Democracy in Latin America and the Caribbean is in a critical state. According to a study by The Economist Intelligence Unit (EIU)—which has developed a democracy index that scores electoral process and pluralism, political participation, and civil liberties such as freedom of expression and association—there are only two full democracies in the region: Costa Rica and Uruguay—where only 1% of the Latin American population resides—while four countries are under authoritarian regimes: Cuba, Haiti, Nicaragua, and Venezuela. The EIU Democracy Index scales from 0 to 10, ranging from authoritarian regimes to full democracies and has shown that democracy in Latin America and the Caribbean has fallen for the eighth consecutive year—from 5.79 to 5.68 [3]. The evidence shows that the democratic recession in Latin America is becoming structural.

According to Latinobarómetro Corporation [2], a non-profit organization responsible for surveying annual public opinion in 18 Latin American countries, this democratic recession can be expressed both in psychosocial dynamics, such as the preferences of Latin American citizens in favor of authoritarianism, and the factor of urban governance, such as the poor performance of the region’s governments. The evidence shows that the democratic recession in Latin America is becoming increasingly widespread, and authoritarian regimes are expanding. The Latinobarómetro team of social scientists explains that democracy is born on a community scale through the interaction between different stakeholders rather than at larger scales of civil society [2]. This interaction occurs in the urban realm to generate collective efficacy, allowing citizens to anticipate and plan what happens [9, 10]. Community agreements end up being a key element in creating democratic environments.

In his book Design for the Pluriverse, the Latin American theorist Arturo Escobar [11] demands the construction of an “alternative West,” which addresses the psychosocial, ecological, and spiritual particularities of those territories, such as Latin America, where the model of Western democracy seems to have failed. In this sense, we propose a “middle road” framework called Restorative Community Design as a competent cultural model that may have much greater potential to connect with contextual/ecological and psychosocial meanings [7, 12, 13, 14].

In the Journal of Democracy, Mainwaring and Pérez-Liñán [15] delaminate the reasons for this democracy recession in Latin America. After a comprehensive analysis working with the V-Dem indexes for liberal democracy [16], they concluded three factors that explain why democracy is stuck in the region: the existence of organized criminal networks in Latin American governments, the threats to human rights in hybrid states, and the poor government results in most Latin American countries. After working directly with local governments in 7 Latin American countries for over 15 years, we argue that the last factor contributes significantly to strengthening the first two.

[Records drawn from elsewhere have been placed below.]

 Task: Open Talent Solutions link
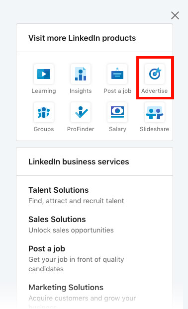point(58,190)

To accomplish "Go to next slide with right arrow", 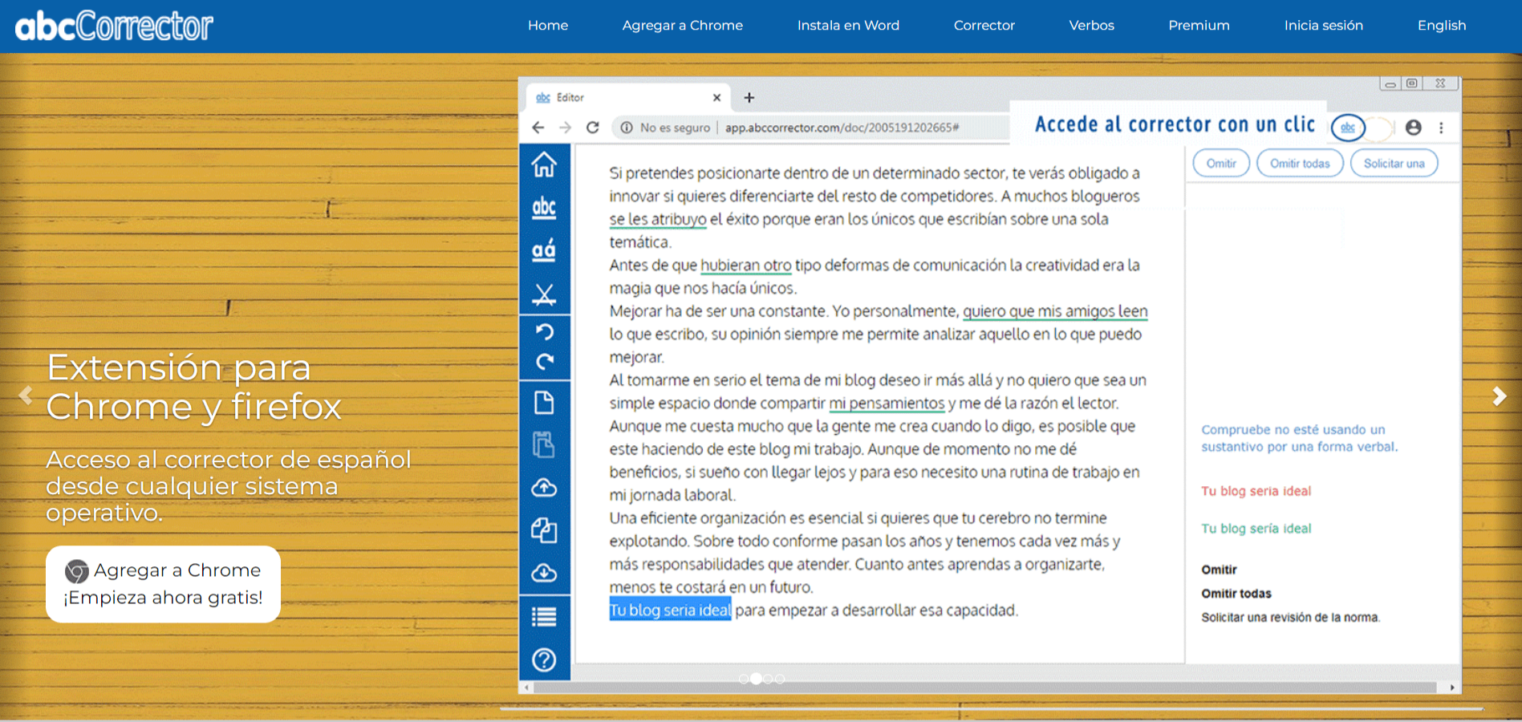I will 1498,395.
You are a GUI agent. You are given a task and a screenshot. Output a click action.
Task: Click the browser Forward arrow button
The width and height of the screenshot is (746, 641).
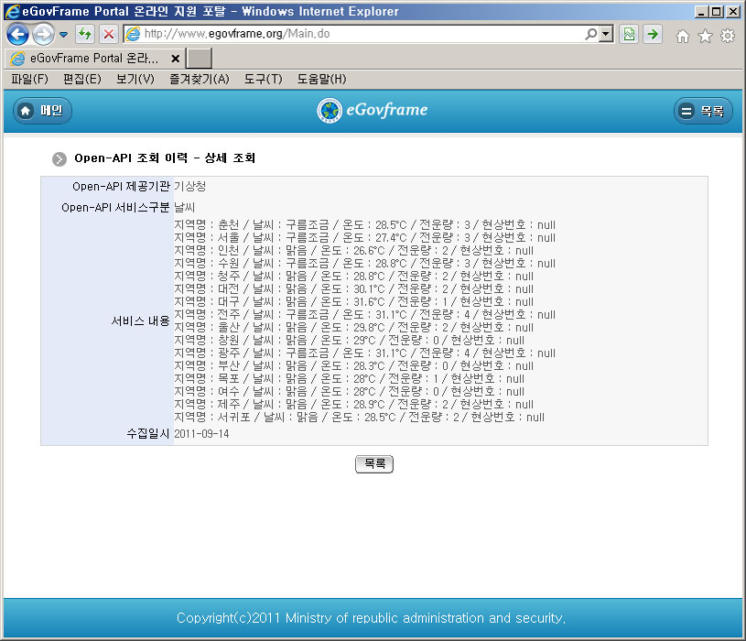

Certainly, the crisis of contemporary Latin American States is closely related to the existence of organized criminal states [17]. These networks have eroded global diplomatic practices [18] but have also permeated local governance [19, 20]. Likewise, there are criminal schemes that connect global businesses with community-level participation, as is the case of Cajas Clap (Boxes Clap, an acronym in Spanish for Local Supply and Production Committee) [21, 22], a mechanism for the distribution of subsidized food coordinated by the Venezuelan government. The affordable supply of products and services to underprivileged communities is one of the strategies of the Latin American hybrid states. States create pockets of efficiency that allow alliances with sectors of the population to consolidate authoritarian regimes [15]. In hybrid states, this authoritarianism generates social environments with a weak rule of law and a strong military presence [23], which ends up threatening peace at the community level.

However, despite these pockets of efficiency, the Latin American governments show poor government results. Latin America has almost three decades of high and persistent levels of income inequality [24, 25]. The United Nations report Global Multidimensional Poverty Index 2023 Unstacking Global Poverty: data for High Impact Action [26] explains that more than 30 million people experience poverty. These data encompass socioeconomic poverty, but if we consider the helplessness experienced by Latin Americans with little access to the opportunities that representative democracy should offer to thrive, surely the numbers could be much higher.

Poor government results contribute to the growth of criminal violence that jeopardizes community peace. In his work State and Criminal Violence in Latin America, José Miguel Cruz [27] analyzes how state agents contribute to the escalation of criminal violence in the region by tolerating and supporting the use of extralegal approaches to combat crime and disorder and by partnering with groups, criminals, and militias to achieve this objective. This phenomenon has been called by some researchers the Paradox of Violence when some states use violence as a mechanism to eradicate it [28].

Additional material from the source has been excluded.